Required action: Your answer should be every line of the entries that has the string "Sort" in it.

Records supplied:

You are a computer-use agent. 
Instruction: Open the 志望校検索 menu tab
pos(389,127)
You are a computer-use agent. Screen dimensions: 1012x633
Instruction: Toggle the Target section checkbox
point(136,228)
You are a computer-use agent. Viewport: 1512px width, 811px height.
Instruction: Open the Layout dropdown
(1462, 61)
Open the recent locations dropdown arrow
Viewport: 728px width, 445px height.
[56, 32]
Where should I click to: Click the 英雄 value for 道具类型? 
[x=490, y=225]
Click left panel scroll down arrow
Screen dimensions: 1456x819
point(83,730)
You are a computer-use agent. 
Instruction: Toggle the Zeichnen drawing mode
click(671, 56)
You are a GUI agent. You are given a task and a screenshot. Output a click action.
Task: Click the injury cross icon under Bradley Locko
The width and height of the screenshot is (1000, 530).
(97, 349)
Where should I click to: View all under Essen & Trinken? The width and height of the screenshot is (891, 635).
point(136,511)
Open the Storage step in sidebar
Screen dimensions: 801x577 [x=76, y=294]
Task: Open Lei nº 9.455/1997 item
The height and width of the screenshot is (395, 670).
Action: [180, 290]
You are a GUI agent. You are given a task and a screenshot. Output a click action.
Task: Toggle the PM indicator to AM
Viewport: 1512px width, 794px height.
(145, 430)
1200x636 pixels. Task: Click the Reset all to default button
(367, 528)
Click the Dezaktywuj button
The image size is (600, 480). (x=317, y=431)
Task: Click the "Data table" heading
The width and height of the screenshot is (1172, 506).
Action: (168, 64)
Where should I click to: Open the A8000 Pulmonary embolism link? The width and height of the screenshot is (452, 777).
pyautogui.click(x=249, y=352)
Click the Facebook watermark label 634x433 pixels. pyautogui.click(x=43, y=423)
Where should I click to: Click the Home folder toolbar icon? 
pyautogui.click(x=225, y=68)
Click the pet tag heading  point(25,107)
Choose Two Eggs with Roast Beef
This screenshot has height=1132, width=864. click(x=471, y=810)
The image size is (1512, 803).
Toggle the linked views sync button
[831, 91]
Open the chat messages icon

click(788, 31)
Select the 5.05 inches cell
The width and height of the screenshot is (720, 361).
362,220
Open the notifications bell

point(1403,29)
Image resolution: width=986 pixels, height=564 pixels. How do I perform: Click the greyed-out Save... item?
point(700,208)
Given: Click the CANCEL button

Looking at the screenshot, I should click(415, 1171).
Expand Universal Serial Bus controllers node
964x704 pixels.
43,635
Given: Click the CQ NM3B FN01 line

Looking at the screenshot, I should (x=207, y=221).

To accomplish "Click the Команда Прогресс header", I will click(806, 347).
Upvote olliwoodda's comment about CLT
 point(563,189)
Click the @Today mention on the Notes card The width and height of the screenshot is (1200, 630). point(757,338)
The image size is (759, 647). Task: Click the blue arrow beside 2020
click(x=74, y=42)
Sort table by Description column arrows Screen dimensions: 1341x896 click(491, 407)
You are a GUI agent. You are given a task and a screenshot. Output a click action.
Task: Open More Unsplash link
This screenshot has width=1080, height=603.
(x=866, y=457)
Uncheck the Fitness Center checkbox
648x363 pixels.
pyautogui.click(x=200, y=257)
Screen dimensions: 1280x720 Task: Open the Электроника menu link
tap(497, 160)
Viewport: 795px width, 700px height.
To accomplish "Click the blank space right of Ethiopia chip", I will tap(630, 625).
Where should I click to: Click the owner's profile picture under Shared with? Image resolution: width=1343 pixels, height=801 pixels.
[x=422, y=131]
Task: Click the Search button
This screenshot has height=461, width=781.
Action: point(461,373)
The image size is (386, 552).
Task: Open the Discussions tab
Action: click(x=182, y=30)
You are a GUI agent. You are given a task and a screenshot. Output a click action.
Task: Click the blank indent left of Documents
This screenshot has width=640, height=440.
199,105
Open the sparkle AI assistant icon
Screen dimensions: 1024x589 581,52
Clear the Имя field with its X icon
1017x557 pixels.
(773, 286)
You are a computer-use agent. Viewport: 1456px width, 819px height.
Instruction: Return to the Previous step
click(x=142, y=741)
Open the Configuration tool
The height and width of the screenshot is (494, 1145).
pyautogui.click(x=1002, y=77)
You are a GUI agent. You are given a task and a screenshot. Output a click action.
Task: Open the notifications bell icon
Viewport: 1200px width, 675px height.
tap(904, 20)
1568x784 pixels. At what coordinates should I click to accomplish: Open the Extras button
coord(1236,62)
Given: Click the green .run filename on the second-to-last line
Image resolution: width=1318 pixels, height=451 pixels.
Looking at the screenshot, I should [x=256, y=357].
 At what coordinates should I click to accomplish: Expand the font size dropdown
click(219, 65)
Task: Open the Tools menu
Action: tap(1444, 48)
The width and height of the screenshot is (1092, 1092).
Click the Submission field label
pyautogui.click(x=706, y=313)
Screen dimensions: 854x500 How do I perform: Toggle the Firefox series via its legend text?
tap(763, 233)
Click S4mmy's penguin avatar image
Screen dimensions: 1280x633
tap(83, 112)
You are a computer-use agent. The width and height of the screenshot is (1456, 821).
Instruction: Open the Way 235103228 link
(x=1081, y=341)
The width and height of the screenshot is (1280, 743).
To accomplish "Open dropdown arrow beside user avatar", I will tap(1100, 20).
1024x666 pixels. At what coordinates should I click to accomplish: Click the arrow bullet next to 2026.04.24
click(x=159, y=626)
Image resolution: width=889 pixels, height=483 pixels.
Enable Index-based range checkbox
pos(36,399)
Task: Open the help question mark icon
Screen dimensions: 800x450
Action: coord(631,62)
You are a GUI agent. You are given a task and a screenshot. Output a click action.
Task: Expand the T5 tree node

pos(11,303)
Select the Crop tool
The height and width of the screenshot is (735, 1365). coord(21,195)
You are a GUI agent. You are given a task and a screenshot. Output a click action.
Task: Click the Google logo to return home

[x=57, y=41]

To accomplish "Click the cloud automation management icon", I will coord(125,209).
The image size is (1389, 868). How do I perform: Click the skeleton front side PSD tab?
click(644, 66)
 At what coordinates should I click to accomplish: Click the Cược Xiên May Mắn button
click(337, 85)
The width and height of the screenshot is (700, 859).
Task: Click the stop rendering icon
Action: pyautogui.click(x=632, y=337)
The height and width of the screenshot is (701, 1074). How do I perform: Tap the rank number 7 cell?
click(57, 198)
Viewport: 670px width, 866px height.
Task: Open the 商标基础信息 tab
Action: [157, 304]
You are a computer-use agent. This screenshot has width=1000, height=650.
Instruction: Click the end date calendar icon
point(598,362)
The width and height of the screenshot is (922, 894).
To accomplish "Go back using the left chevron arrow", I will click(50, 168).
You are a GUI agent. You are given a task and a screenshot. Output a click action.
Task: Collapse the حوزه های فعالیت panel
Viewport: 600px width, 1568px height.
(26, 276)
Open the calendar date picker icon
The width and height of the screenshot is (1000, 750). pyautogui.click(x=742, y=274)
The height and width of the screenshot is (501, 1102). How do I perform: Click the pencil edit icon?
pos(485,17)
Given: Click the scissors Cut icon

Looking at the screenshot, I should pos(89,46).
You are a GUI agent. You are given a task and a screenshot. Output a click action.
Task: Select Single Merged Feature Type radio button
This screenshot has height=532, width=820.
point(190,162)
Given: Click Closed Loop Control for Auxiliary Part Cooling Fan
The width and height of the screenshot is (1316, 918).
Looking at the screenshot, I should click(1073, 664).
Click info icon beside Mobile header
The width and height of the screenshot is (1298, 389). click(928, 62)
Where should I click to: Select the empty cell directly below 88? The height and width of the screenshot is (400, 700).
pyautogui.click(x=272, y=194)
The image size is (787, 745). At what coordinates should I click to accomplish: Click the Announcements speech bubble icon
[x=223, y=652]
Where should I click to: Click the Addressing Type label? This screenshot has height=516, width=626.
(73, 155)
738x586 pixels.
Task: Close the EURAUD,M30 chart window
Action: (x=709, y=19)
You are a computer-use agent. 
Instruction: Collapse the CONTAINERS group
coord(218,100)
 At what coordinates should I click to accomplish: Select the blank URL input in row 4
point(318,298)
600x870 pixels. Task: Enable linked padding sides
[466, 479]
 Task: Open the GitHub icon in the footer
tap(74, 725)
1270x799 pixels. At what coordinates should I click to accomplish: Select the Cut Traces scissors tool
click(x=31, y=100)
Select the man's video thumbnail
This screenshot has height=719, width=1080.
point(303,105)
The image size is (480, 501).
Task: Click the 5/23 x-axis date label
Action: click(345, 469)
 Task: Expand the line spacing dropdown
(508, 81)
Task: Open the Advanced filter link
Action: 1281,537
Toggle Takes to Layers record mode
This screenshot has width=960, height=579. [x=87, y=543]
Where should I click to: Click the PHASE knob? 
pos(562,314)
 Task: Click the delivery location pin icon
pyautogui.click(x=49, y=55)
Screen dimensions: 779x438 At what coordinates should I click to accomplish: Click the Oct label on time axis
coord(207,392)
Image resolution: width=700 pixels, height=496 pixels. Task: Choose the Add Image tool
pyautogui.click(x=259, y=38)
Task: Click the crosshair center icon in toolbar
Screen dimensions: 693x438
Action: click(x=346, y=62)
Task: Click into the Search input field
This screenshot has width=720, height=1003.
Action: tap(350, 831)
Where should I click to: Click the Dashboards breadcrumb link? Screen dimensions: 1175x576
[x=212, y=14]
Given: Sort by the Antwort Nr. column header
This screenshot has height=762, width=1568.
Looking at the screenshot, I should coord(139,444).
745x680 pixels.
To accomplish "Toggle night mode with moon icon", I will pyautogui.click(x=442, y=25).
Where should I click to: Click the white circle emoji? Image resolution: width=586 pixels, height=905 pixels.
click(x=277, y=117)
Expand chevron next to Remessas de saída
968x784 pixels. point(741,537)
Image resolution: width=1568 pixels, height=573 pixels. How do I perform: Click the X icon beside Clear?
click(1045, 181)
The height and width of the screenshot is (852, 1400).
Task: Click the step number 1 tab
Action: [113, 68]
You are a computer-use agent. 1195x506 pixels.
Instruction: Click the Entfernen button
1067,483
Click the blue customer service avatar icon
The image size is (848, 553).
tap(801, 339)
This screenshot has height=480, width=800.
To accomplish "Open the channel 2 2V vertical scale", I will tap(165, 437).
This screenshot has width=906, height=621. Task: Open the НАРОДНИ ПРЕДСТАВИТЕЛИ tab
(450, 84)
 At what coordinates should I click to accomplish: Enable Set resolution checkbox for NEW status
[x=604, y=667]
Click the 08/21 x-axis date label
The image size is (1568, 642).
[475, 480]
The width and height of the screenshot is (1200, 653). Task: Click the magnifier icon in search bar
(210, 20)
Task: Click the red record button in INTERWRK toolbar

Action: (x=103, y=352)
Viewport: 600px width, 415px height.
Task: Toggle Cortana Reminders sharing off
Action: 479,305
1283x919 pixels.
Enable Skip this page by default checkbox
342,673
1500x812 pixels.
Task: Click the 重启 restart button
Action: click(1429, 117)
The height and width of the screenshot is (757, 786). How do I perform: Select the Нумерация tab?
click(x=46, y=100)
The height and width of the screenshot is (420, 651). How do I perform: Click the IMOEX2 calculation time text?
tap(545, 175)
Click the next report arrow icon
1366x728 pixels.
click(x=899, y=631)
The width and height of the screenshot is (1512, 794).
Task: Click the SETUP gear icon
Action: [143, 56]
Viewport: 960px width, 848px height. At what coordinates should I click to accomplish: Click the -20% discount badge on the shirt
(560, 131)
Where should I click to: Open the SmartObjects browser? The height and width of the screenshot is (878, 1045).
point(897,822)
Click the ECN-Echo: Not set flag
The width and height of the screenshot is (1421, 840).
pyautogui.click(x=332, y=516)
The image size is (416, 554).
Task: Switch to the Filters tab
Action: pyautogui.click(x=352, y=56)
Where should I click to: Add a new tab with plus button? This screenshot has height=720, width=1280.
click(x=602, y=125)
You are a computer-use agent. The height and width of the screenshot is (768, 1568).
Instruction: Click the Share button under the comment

Written solution:
Sort table by Description column arrows Screen dimensions: 1341x896 click(491, 407)
Given: Sort by the Antwort Nr. column header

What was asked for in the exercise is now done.